TASK ITEM => Look for the line with "Screen dimensions: 960x509"; please transcribe it and every later line in the entries exactly, up to the end, leaving pictures out.

INFORMATION PROVIDED =>
....
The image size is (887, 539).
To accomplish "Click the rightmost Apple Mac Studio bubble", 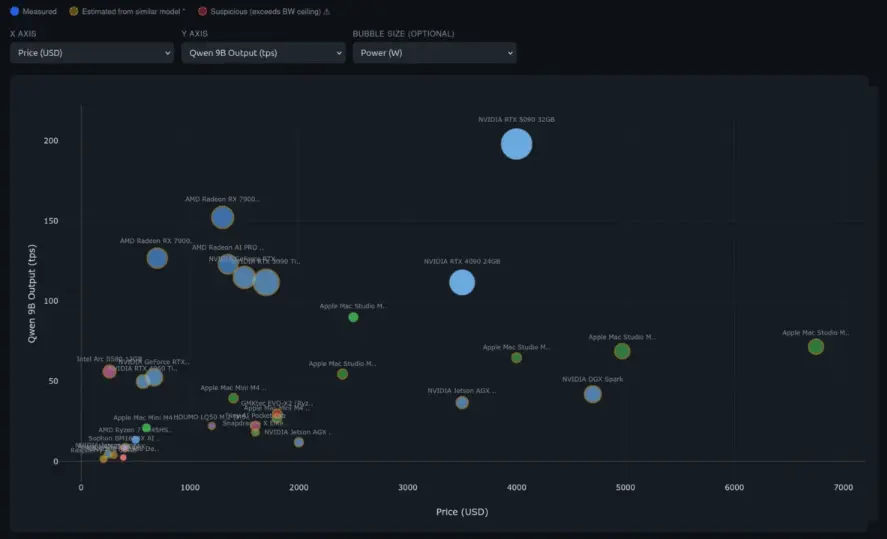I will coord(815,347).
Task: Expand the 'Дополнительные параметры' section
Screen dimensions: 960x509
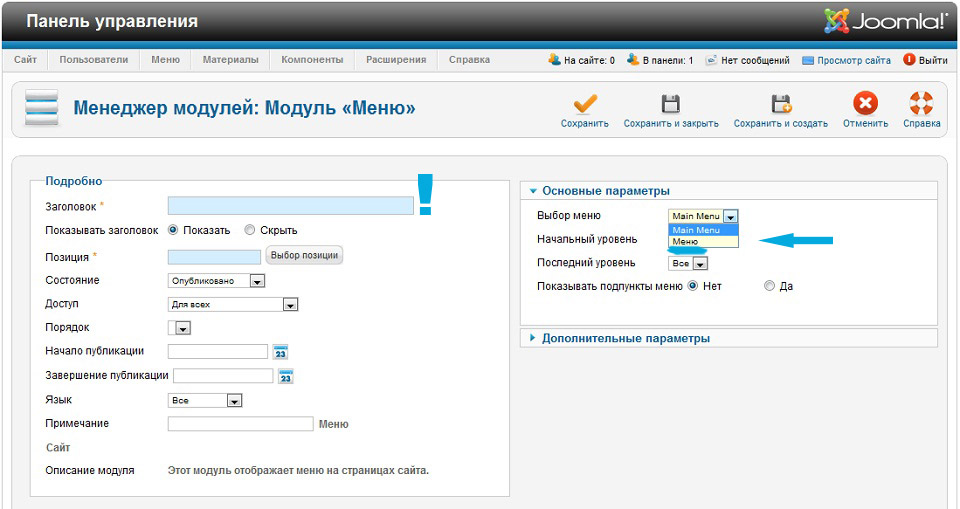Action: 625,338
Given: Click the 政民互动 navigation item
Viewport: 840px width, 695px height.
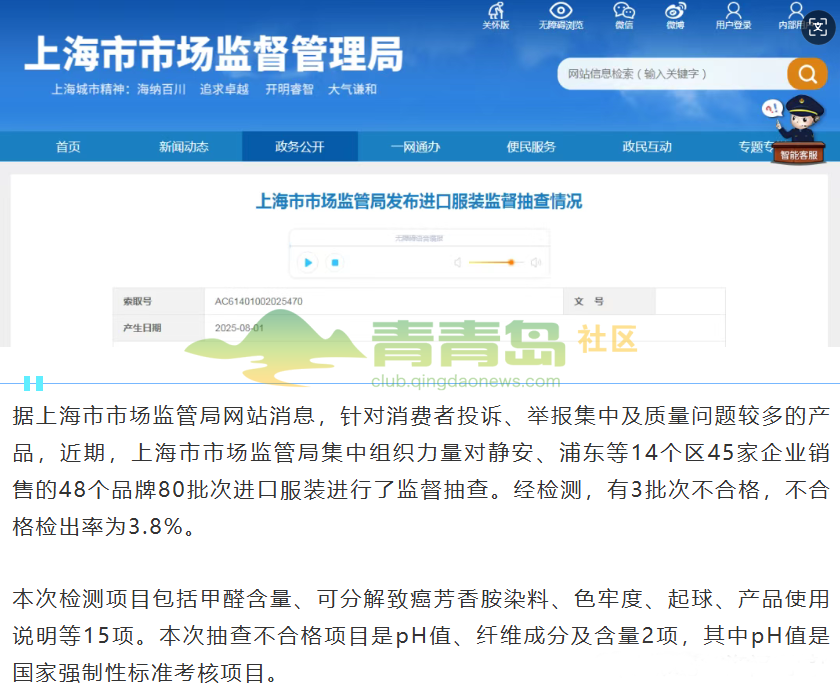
....
RESULT FOR THIS TASK =>
Screen dimensions: 960x509
Action: 625,338
Given: Click the 政民互动 navigation item
Viewport: 840px width, 695px height.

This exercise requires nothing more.